### [Assignment]
Leaving out all pictures, transcribe exactly the lines between the line with "Enviar mensaje (610, 1313)" and the last line of the records below, both included.

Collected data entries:
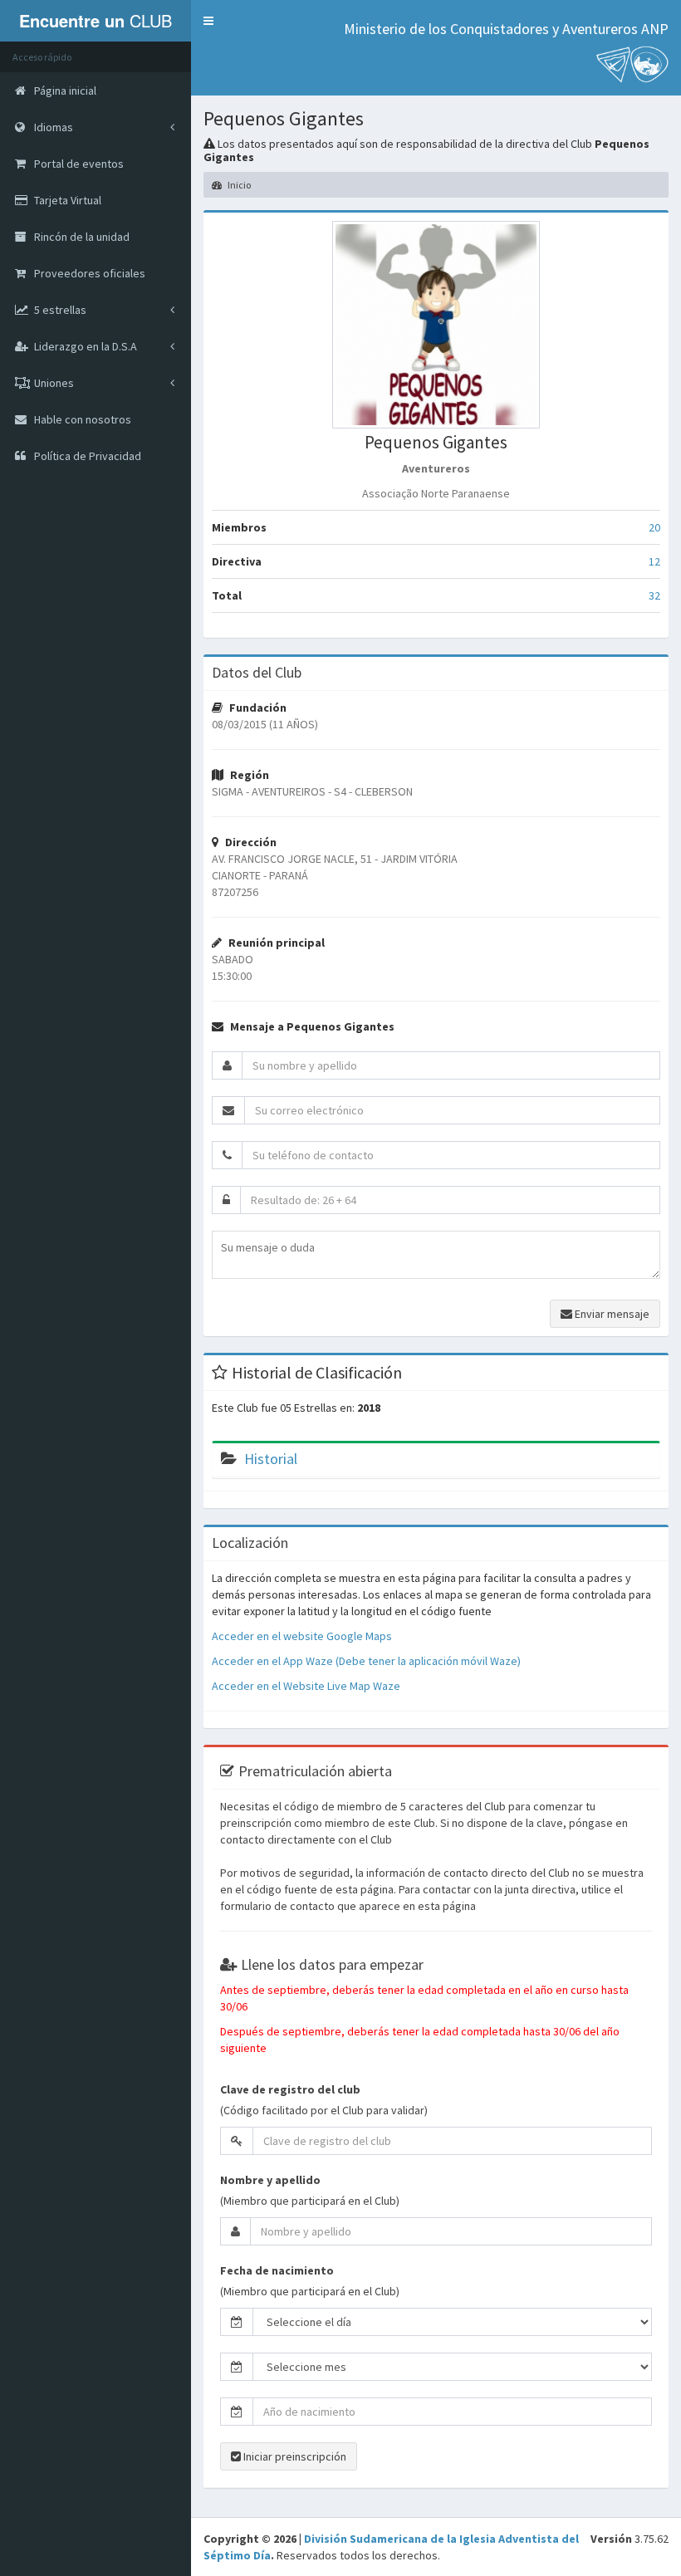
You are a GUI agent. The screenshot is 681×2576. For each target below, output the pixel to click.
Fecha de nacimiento (277, 2270)
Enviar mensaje (610, 1313)
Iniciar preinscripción (293, 2456)
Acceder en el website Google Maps (302, 1635)
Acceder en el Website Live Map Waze (306, 1685)
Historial (270, 1458)
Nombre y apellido (270, 2179)
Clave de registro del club (290, 2089)
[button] (208, 21)
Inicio (238, 185)
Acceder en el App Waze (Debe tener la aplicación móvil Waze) (366, 1660)
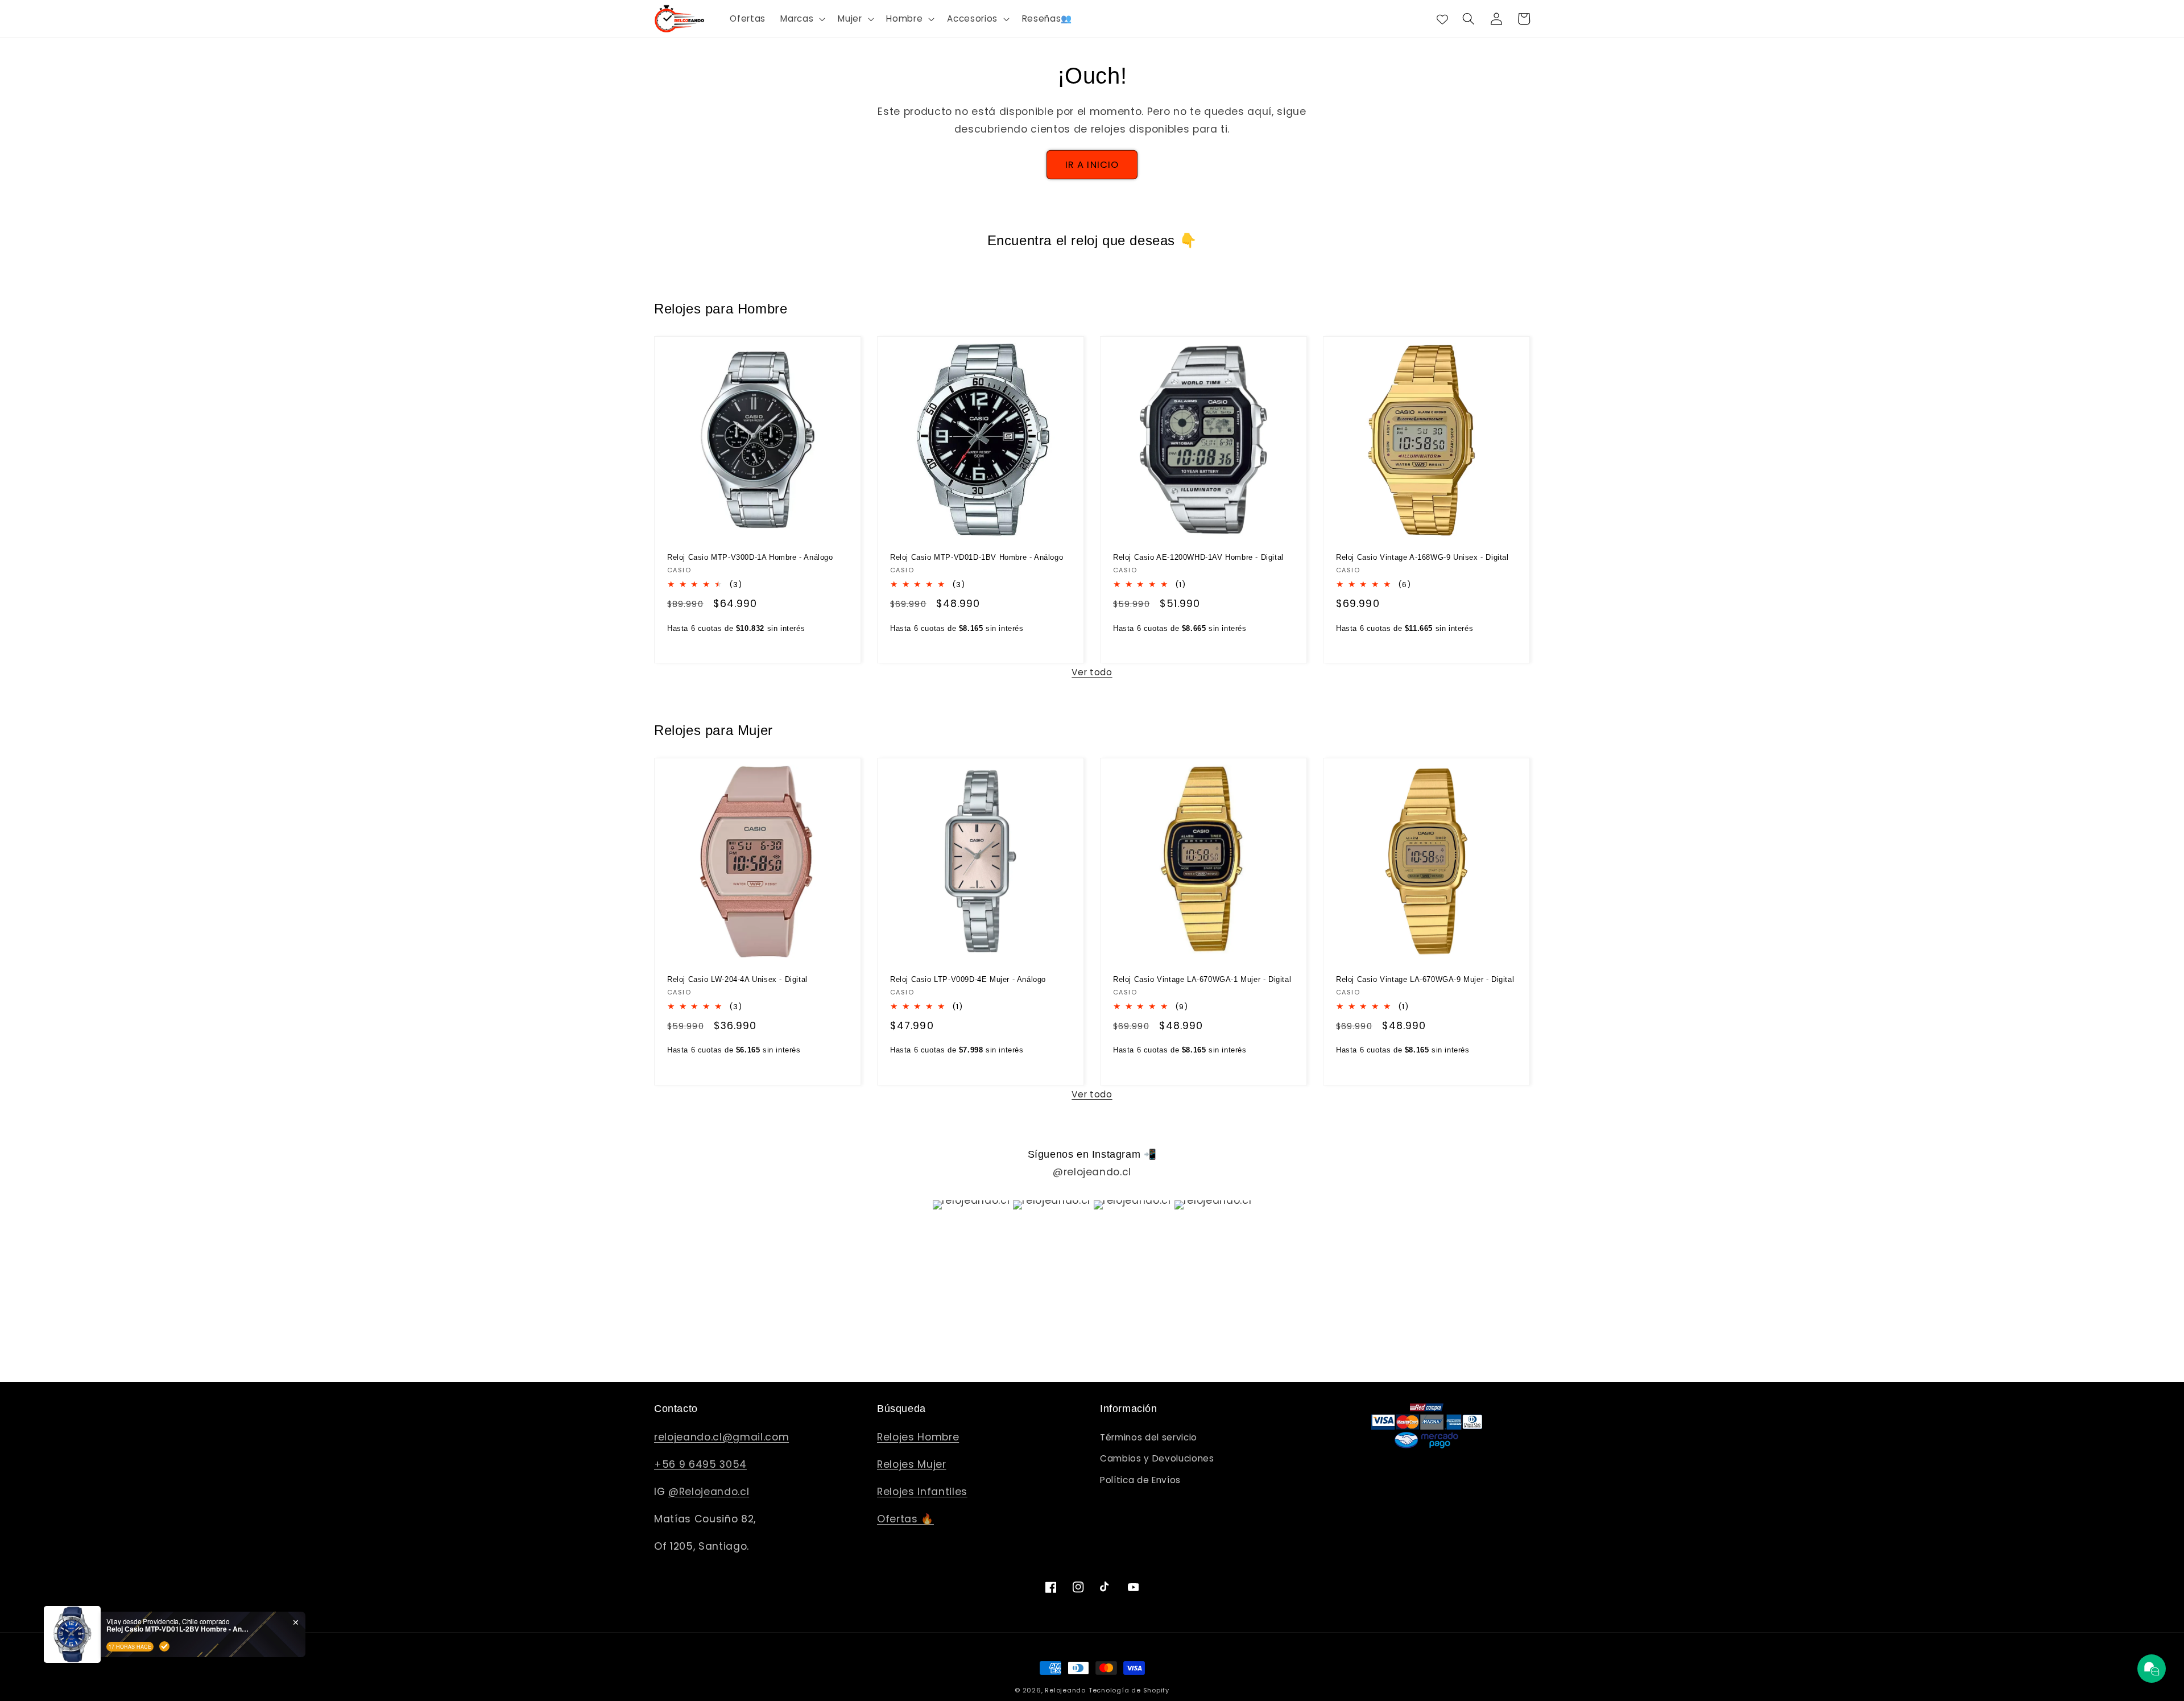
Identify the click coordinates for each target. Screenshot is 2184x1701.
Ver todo (1092, 672)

### [Answer space]
Enviar mensaje (610, 1313)
Iniciar preinscripción (293, 2456)
Acceder en el website Google Maps (302, 1635)
Acceder en el Website Live Map Waze (306, 1685)
Historial (270, 1458)
Nombre y apellido (270, 2179)
Clave de registro del club (290, 2089)
[button] (208, 21)
Inicio (238, 185)
Acceder en el App Waze (Debe tener la aplicación móvil Waze) (366, 1660)
Identify the click coordinates for each target. Screenshot is 2184x1701.
Ver todo (1092, 672)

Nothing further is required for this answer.